_How to complete this task_
Quote the passage on altered books below word for word, starting at "Using various power" and ending at "and speak volumes.".

_Extract_
========

Using various power tools I selectively removed parts of the cover, pages, and content, for example, by grinding them away. The underlying pages revealed themselves, as hidden depictions interacting with top layers, interrupting what might have been an undisturbed reading of text and image now viewed as an altered book.
Theoretically and physically I ‘excavate’ the book, as a phenomenological endeavor, creating hypertexts, as if the text block itself is an archaeological site. When I appropriate books, their words are sometimes readable, their shapes are sometimes recognizable, but in every case they are transformed into objects that are visual and speak volumes.
Korzer-Robinson, from Berlin and now working in Bristol, UK, aims to illustrate the process by which we create our past from “fragments of reality in a process that combines the willful aspects of remembering and forgetting with the coincidental and unconscious,” in his own words.

========

[Stored records]
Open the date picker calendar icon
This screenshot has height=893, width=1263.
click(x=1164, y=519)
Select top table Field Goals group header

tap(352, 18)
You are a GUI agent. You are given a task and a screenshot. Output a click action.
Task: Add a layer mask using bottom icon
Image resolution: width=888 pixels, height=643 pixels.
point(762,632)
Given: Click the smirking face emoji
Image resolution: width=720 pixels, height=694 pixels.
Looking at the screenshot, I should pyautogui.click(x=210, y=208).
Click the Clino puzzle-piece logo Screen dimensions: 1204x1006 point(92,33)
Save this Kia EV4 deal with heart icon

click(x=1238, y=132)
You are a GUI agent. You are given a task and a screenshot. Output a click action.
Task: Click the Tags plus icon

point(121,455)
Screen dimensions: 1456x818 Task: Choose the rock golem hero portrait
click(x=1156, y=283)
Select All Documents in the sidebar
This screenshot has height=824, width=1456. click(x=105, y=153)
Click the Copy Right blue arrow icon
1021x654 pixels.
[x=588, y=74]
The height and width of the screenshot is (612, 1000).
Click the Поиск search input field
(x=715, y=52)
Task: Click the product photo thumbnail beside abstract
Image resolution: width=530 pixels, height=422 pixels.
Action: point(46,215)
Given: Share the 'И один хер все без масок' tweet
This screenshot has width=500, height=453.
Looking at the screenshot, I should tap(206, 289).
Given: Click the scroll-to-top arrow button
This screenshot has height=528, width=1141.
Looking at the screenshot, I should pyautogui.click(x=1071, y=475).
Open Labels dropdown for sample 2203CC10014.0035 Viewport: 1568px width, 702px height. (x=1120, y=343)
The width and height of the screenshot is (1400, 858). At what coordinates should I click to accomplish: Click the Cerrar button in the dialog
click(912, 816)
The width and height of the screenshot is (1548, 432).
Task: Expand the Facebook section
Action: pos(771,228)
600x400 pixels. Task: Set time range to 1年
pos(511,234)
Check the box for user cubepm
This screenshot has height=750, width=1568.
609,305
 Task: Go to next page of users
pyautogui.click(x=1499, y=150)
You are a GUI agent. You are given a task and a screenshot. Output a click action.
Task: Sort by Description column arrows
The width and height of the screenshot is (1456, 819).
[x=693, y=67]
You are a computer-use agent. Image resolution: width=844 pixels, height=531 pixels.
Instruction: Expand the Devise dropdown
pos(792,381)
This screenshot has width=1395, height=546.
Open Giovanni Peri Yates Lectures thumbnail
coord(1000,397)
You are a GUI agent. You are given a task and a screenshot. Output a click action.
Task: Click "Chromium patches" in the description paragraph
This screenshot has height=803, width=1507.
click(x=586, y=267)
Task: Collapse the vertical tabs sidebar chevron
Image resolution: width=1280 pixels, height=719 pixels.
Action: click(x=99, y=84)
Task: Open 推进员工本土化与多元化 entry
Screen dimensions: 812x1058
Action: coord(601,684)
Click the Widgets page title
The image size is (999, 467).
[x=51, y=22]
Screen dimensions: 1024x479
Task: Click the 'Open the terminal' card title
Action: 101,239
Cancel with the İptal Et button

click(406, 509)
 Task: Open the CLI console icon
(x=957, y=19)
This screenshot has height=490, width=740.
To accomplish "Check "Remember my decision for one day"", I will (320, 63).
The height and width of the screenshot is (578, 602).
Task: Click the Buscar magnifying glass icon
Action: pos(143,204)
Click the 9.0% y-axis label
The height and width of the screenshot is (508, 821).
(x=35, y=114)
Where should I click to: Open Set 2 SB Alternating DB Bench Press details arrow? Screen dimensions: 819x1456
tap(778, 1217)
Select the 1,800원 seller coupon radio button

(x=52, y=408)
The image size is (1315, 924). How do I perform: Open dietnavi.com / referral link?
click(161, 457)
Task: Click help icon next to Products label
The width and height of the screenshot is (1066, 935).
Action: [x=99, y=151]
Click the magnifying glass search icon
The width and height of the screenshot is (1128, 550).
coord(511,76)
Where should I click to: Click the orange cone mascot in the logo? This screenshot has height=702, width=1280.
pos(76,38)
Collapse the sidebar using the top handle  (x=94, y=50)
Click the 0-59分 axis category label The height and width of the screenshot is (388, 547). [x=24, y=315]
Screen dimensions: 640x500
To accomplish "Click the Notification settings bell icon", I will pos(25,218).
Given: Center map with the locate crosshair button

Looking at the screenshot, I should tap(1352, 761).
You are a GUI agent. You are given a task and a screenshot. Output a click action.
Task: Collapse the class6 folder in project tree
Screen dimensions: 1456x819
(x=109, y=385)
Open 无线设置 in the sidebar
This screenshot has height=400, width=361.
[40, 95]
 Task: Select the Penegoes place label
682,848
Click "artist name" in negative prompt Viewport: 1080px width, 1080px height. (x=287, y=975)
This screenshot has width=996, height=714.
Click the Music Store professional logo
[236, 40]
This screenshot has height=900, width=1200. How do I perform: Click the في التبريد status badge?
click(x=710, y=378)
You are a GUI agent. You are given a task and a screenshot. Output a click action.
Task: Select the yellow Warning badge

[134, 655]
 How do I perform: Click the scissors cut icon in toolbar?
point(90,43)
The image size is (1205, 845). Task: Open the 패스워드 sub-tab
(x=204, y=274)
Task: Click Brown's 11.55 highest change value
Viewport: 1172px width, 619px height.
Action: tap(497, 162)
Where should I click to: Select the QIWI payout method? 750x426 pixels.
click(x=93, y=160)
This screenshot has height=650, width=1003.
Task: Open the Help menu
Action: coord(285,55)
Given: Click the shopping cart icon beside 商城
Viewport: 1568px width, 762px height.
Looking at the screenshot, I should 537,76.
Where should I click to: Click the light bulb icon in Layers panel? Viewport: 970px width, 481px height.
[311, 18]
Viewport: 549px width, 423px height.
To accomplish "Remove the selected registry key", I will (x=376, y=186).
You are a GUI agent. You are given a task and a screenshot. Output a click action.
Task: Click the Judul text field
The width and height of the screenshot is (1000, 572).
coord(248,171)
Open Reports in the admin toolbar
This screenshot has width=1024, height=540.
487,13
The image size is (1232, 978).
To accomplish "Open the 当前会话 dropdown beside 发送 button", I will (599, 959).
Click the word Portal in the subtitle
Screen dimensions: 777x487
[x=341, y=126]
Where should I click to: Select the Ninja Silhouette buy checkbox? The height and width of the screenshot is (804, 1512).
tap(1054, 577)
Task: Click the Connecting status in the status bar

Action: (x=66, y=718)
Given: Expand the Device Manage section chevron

========

_Task answer_
Using various power tools I selectively removed parts of the cover, pages, and content, for example, by grinding them away. The underlying pages revealed themselves, as hidden depictions interacting with top layers, interrupting what might have been an undisturbed reading of text and image now viewed as an altered book.
Theoretically and physically I ‘excavate’ the book, as a phenomenological endeavor, creating hypertexts, as if the text block itself is an archaeological site. When I appropriate books, their words are sometimes readable, their shapes are sometimes recognizable, but in every case they are transformed into objects that are visual and speak volumes.